The country’s sole museum of contemporary art, the Rwanda Art Museum opened to the public on Friday, and the symbolism of the chosen date was not lost on guests.
The launch coincided with global celebrations to mark International Museum Day, marked every May 18th.
There could not have been a better day on which to launch the Rwanda Art Museum, located in the historic building that was once home to two former Rwandan presidents; Juvenal Habyarimana who lived there until 1994, and Pasteur Bizimungu who lived in the building from 1994 until 2000.
International Museums Day serves to raise awareness of the fact that museums are important means of cultural exchange, enrichment of cultures, and development of mutual cooperation and peace.

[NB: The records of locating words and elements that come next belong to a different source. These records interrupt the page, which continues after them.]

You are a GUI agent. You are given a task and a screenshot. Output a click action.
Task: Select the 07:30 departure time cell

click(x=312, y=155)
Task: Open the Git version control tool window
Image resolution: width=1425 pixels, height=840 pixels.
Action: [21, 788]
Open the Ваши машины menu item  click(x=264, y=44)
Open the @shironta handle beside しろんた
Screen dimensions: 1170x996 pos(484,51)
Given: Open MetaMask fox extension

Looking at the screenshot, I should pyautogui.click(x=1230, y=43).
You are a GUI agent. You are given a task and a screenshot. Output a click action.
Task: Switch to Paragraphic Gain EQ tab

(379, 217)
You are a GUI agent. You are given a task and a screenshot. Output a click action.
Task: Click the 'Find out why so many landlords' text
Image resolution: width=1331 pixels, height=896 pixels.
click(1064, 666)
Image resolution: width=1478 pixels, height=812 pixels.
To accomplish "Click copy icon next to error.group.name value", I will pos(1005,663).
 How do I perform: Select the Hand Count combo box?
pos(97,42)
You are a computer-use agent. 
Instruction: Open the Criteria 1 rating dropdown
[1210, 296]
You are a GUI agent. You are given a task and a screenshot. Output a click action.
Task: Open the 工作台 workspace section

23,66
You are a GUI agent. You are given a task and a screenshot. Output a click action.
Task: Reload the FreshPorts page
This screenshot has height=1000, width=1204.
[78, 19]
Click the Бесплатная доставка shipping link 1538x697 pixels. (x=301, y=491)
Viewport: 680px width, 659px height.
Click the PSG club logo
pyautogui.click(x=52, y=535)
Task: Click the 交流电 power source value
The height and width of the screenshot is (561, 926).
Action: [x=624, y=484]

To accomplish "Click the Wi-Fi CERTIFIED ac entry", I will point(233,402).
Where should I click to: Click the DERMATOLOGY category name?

In 2003, the Institute of National Museums of Rwanda (INMR) took over the facility and developed it into one of the country’s eight museums, renaming it the Presidential Palace Museum in the process.
The sprawling facility is located in Kanombe, about four kilometers from the Kigali International Airport.
Although it’s the only contemporary art museum the country has at the moment, it is not the first art museum in the country. From 2006 until 2018, the Institute of National Museums of Rwanda operated an art museum in Rwesero-Nyanza, in a building that was built in the 1950s, and that was supposed to become a new royal palace for King Mutara III Rudahigwa.
At the launch on Friday, entrance to the museum was free, as it was with the other museums in the country. The event kicked off with a media briefing addressed by officials from the Institute if National Museums of Rwanda (INMR), and the Rwanda Art Council. Thereafter, guests were taken on a guided tour of the museum.
Inside the museum, one is greeted by art works that were initially exhibited at Rwesero, in addition to other relevant artworks that were recently acquired from different Rwandan artists.
According to officials from the INMR, the idea to transform the building into an art museum came from suggestions left by visitors, while other suggestions came from local visual artists.
In all, there are 127 artworks produced by 51 different artists on display on the museum walls. The pieces range from sculptures, paintings, to mixed media and ceramics.
Although the exhibition is themed “Art For Peace”, it also includes a few other random well produced art works, even when they tell a different story.
“The aim here is to expand each year the number of artworks in this exhibition, but also expand art related activities. This is in line with the INMR mission, which is to promote art in general and to encourage innovation in particular,” explained Robert Masozera, the Director General of the Institute of National Museums of Rwanda.
“From now on, this museum is a meeting place for various forms of art, where visitors have the opportunity to enrich their experience and pleasure.
The Rwanda Art Museum will be a place for inspiration, a place for exchange of experience between local and international artists, and a place they can call their own. It is not only a place for artists to exhibit but also space to sell their artworks.
This means that both sides will benefit from the new collaboration: INMR is fulfilling its mission, and artists benefitting the space given to them to exhibit their works,” he added.
However not every artist will be allowed to use the space. One needs to be a member of the Rwanda Art Council (RAC), in line with the ministerial policy that fosters collaborative work.
The museum also possesses a kids studio, a place where children, after visiting the museum, can sit and use different materials such as paints and pencils to express their different views and talents.